WORK REQUEST: Look through the data below, and copy each line that carries the word "Sama".

DATA:
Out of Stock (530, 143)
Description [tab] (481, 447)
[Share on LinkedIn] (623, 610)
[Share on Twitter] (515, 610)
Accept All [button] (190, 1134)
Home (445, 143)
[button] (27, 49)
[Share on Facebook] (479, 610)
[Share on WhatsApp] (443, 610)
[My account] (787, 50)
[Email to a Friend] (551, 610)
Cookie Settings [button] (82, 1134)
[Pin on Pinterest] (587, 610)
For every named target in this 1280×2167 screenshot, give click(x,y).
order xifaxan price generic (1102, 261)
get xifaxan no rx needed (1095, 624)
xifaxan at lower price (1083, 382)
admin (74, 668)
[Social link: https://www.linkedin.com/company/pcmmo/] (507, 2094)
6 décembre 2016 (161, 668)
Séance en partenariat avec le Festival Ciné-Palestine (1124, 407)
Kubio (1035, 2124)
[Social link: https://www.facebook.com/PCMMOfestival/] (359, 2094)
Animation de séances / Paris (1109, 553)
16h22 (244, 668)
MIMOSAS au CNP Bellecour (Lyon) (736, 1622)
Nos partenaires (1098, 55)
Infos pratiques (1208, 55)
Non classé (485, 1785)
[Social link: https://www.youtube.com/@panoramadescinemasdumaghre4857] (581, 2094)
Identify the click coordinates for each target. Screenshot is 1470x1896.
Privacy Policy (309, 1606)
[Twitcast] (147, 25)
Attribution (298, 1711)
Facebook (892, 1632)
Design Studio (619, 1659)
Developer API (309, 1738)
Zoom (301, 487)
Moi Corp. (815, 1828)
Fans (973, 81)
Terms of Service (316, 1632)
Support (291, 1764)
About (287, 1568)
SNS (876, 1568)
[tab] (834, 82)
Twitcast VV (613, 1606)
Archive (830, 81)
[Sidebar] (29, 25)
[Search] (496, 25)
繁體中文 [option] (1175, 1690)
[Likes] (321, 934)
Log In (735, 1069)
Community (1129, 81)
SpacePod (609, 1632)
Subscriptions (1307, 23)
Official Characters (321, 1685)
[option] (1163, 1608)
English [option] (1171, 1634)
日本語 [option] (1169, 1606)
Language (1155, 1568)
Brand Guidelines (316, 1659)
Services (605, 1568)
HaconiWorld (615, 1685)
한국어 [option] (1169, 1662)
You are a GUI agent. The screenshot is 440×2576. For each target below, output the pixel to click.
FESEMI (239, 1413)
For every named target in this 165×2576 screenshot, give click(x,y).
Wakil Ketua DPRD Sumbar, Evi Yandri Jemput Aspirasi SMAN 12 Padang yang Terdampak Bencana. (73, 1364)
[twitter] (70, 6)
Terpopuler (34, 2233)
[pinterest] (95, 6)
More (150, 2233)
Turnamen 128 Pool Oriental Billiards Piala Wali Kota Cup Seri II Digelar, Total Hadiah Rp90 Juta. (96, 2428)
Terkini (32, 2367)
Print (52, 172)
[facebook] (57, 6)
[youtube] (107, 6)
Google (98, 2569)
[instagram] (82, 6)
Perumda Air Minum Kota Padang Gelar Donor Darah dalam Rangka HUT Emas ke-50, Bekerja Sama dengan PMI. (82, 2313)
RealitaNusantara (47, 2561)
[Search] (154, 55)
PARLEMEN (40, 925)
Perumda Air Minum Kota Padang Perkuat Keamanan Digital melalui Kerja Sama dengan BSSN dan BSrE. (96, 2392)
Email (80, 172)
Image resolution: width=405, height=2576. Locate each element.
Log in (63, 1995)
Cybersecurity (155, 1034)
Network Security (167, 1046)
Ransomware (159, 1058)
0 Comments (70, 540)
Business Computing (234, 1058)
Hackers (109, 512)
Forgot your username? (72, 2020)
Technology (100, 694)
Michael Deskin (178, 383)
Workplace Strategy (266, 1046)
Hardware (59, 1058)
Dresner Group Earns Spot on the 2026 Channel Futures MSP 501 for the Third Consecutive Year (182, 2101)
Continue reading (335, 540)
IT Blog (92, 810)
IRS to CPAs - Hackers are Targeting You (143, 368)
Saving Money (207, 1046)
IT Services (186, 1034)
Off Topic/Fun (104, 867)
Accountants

SOLUTION TO THIS TASK:
Perumda Air Minum Kota Padang Gelar Donor Darah dalam Rangka HUT Emas ke-50, Bekerja Sama dengan PMI. (82, 2313)
Perumda Air Minum Kota Padang Perkuat Keamanan Digital melalui Kerja Sama dengan BSSN dan BSrE. (96, 2392)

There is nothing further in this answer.